ET LE "BON" CHOLESTEROL SOMBRA DANS LE RIDICULE …

Novembre 2009 nous réservait donc une drôle de surprise à notre retour du Japon (nous ferons, bien vite si possible, un compte-rendu de notre mission au Pays du soleil levant et à Okinawa) avec la très subtile étude ARBITER-6 HALTS publiée, sans honte aucune, dans le New England Journal of Medicine, la calamiteuse revue médicale anglosaxone qui fait référence auprès des « experts » des lipides et de la prévention des maladies cardiovasculaires.


Quand je parle de drôle de surprise, je veux dire que pour des chercheurs qui souhaitent montrer que l’idée qu’il y ait un « bon » et un « mauvais » cholestérol est ridicule, la publication d’études totalement biaisées (comme ARBITER-6 HALTS que je vais rapidement décrire ci-dessous) est évidemment une bonne nouvelle.
En effet, cela montre sans ambiguïté que les scientifiques (et les sponsors) qui supportent la théorie du « bon »cholestérol sont, au minimum peu crédibles, au pire des rigolos !
Je reconnais que traiter de « rigolos » des investigateurs qui publient dans le prestigieux New England Journal of Medicine peut paraître arrogant et me faire moi-même perdre en crédibilité, j’en ai conscience.
Mon problème ici c’est que j’ai du mal à trouver des qualificatifs plus appropriés non seulement pour les auteurs de l’étude, mais aussi pour les arbitres (les reviewers comme on dit en franglais) qui ont accepté de publier cet article (et qui sont probablement les auteurs des éditoriaux qui accompagnent l’article) et les éditeurs du journal en question, sans parler des journalistes qui sans aucun esprit critique se font l’écho de ce triste ersatz de science médicale. Qui croirait des rigolos ?

Soyons plus précis : pourquoi ne faut-il pas les croire ?

Parce que les minima requis attestant de la qualité d’un essai clinique ne sont pas réunis dans cette étude.
Chaque année, dans ma fonction de reviewers (arbitre conseillant les éditeurs) pour de grandes revues médicales, je rejette (et je ne suis pas le seul, généralement les autres reviewers sont totalement d’accord avec moi) des articles de meilleur qualité que celui-ci parce que de notre point de vue, ils ne respectent pas les règles basiques de l’essai clinique.
Pour ceux qui voudraient un éclairage un peu plus consistant sur le sujet des règles de l’essai clinique, je recommande la lecture de mes livres sur le cholestérol notamment « Cholestérol, mensonges et propagande« .
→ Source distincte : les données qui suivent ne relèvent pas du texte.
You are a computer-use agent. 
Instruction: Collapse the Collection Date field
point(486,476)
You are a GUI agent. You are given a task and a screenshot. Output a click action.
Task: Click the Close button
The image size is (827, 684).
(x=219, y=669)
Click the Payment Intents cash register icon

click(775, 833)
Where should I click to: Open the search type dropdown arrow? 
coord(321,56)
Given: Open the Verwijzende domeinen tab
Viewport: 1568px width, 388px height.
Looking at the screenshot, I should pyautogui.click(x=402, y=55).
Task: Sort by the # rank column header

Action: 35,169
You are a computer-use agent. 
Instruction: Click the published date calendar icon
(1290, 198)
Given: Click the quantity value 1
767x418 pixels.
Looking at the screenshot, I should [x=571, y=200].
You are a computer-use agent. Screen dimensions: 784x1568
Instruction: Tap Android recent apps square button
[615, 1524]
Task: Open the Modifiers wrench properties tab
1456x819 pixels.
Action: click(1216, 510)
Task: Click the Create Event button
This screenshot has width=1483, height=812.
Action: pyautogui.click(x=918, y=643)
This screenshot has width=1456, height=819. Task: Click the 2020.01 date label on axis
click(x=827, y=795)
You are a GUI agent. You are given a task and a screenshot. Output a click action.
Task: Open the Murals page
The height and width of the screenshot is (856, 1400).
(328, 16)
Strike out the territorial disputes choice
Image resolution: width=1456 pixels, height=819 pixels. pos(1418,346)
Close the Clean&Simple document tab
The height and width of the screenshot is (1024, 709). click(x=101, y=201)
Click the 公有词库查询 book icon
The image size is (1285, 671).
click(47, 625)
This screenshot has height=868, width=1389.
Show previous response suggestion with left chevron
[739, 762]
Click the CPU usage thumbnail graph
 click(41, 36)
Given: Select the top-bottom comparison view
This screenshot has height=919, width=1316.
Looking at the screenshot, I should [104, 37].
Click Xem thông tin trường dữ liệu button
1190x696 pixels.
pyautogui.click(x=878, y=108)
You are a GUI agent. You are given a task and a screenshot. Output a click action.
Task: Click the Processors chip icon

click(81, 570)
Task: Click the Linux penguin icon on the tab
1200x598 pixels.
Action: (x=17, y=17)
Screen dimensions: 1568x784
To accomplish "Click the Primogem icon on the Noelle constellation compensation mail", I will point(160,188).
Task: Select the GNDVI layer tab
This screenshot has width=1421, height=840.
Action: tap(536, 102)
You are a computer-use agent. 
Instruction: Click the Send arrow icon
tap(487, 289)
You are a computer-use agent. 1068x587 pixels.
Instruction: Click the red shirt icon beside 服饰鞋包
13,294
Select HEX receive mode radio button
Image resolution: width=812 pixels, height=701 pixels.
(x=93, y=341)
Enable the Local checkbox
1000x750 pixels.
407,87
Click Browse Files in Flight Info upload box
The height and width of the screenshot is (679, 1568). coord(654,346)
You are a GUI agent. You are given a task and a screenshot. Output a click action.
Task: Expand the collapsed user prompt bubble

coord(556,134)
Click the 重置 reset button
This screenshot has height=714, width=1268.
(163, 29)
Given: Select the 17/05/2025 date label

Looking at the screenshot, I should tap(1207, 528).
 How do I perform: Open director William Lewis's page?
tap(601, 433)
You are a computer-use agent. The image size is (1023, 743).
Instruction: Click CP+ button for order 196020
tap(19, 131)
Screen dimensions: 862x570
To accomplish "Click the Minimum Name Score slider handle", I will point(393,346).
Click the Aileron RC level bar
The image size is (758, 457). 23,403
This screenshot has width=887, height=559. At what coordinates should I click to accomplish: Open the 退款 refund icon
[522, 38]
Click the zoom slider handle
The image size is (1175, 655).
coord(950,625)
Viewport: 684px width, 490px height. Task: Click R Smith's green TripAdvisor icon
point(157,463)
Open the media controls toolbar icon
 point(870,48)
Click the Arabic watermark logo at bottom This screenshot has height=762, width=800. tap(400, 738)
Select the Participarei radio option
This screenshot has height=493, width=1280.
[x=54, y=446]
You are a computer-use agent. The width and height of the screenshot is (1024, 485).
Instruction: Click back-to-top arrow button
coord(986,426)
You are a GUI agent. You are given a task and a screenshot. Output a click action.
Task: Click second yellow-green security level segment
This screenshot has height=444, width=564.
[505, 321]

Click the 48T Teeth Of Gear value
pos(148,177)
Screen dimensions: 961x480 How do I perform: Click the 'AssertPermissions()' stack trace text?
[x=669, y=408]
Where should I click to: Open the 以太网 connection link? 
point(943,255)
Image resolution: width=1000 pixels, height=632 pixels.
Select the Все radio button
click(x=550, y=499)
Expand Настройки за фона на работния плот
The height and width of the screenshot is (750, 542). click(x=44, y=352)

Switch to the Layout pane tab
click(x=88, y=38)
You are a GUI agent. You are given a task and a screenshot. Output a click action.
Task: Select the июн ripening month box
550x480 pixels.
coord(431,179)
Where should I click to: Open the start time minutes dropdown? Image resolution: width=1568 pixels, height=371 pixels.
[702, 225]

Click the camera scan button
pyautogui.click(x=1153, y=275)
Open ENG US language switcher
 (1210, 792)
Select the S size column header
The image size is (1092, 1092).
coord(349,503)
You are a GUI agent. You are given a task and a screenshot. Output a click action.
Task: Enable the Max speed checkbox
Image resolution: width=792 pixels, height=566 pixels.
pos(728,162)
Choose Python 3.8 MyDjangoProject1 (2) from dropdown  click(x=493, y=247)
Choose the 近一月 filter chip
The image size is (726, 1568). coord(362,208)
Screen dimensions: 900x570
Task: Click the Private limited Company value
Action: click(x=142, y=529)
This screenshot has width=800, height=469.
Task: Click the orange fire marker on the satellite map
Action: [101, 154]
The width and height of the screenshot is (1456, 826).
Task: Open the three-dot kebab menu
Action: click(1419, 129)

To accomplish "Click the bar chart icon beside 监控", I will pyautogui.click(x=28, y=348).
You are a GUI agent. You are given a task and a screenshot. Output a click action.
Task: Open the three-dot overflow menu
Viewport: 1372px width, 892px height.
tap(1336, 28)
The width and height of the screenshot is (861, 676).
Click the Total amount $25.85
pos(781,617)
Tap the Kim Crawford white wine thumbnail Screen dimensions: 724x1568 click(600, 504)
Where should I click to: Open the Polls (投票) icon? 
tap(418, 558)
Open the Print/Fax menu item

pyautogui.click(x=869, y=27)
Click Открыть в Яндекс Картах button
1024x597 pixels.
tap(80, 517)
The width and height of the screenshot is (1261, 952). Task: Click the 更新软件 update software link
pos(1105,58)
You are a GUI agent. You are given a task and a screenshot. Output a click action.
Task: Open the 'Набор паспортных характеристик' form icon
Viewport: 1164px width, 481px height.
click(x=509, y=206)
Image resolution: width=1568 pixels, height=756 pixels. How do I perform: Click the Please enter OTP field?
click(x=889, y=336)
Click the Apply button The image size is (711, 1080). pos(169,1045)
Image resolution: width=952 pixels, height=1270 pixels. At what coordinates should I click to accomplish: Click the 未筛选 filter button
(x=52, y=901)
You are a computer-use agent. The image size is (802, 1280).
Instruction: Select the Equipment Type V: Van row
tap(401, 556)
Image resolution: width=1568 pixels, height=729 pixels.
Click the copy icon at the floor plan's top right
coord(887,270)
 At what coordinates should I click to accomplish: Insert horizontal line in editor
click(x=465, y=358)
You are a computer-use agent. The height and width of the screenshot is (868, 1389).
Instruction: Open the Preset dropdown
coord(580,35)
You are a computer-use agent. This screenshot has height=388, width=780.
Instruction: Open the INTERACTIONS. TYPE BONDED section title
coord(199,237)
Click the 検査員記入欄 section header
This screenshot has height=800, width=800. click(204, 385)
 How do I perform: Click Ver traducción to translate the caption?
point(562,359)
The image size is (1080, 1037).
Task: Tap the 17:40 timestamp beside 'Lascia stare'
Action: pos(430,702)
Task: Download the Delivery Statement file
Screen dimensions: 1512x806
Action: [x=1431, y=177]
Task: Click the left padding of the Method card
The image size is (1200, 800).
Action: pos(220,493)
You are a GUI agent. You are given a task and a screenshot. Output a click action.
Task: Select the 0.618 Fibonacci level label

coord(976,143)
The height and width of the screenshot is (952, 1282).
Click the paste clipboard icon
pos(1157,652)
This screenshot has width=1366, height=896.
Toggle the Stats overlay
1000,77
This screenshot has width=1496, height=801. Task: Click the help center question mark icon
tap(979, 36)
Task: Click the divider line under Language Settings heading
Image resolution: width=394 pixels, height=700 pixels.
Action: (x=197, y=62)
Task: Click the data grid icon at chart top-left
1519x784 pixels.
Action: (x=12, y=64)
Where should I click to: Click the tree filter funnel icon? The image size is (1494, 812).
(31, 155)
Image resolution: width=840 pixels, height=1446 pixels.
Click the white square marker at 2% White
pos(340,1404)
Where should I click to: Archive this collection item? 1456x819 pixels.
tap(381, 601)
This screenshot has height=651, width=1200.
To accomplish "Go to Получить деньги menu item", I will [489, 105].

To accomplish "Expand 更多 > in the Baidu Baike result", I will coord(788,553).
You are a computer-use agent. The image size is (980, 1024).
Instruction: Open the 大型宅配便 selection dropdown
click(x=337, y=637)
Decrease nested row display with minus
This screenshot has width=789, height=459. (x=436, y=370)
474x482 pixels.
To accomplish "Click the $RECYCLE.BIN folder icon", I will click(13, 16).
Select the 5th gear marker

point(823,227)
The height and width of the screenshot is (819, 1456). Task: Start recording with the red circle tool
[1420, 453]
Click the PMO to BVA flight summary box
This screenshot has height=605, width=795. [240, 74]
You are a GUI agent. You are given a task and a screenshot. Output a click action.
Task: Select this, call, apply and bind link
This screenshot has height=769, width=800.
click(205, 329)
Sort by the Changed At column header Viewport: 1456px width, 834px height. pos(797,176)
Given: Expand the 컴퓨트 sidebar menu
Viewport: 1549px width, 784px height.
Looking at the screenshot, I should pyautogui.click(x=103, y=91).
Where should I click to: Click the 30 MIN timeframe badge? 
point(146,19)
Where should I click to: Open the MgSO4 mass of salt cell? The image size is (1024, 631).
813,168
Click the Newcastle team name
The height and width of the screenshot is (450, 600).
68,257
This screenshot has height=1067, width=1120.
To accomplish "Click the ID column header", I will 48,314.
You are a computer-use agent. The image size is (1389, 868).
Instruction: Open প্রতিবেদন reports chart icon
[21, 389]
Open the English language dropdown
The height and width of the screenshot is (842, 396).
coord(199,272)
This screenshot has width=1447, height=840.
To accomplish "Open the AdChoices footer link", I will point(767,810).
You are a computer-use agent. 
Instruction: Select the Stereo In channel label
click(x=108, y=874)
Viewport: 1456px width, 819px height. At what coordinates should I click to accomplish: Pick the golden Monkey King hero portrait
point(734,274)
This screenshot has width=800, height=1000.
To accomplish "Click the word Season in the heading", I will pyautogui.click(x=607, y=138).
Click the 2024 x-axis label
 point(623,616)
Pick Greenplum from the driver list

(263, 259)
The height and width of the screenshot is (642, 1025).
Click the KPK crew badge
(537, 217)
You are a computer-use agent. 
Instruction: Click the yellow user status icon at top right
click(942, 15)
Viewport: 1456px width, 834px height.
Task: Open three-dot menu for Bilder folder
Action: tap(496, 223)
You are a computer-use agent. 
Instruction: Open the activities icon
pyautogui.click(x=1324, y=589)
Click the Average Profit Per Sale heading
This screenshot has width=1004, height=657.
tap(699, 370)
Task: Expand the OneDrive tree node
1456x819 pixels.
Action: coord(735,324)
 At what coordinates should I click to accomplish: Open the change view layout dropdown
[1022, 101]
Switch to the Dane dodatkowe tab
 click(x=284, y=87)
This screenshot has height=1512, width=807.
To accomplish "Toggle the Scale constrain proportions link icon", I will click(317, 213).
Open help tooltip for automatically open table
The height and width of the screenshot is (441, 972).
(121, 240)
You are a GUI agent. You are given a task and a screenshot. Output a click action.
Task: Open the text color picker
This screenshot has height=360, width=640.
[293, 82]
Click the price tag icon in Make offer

Qu’est-ce qui manque à ARBITER-6 HALTS ?

La première grande règle de l’essai clinique pour tester un médicament, outre le tirage au sort, c’est qu’il soit conduit en double aveugle. c’est-à-dire que ni les investigateurs ni les patients ne savent qui prend le médicament et qui est témoin. Ce n’est pas le cas dans ARBITER-6 HALTS et il n’y a aucune excuse de ne pas l’avoir fait.

La deuxième grande règle est de respecter scrupuleusement les termes du protocole : taille de l’échantillon, durée de l’essai. Si on ne le fait pas, on sort du principe de l’hypothèse a priori et on ouvre la porte à toutes sortes de biais.
Les investigateurs de ARBITER-6 HALTS ont arrêté prématurément leur essai sans raison valable. Ils l’ont décapité !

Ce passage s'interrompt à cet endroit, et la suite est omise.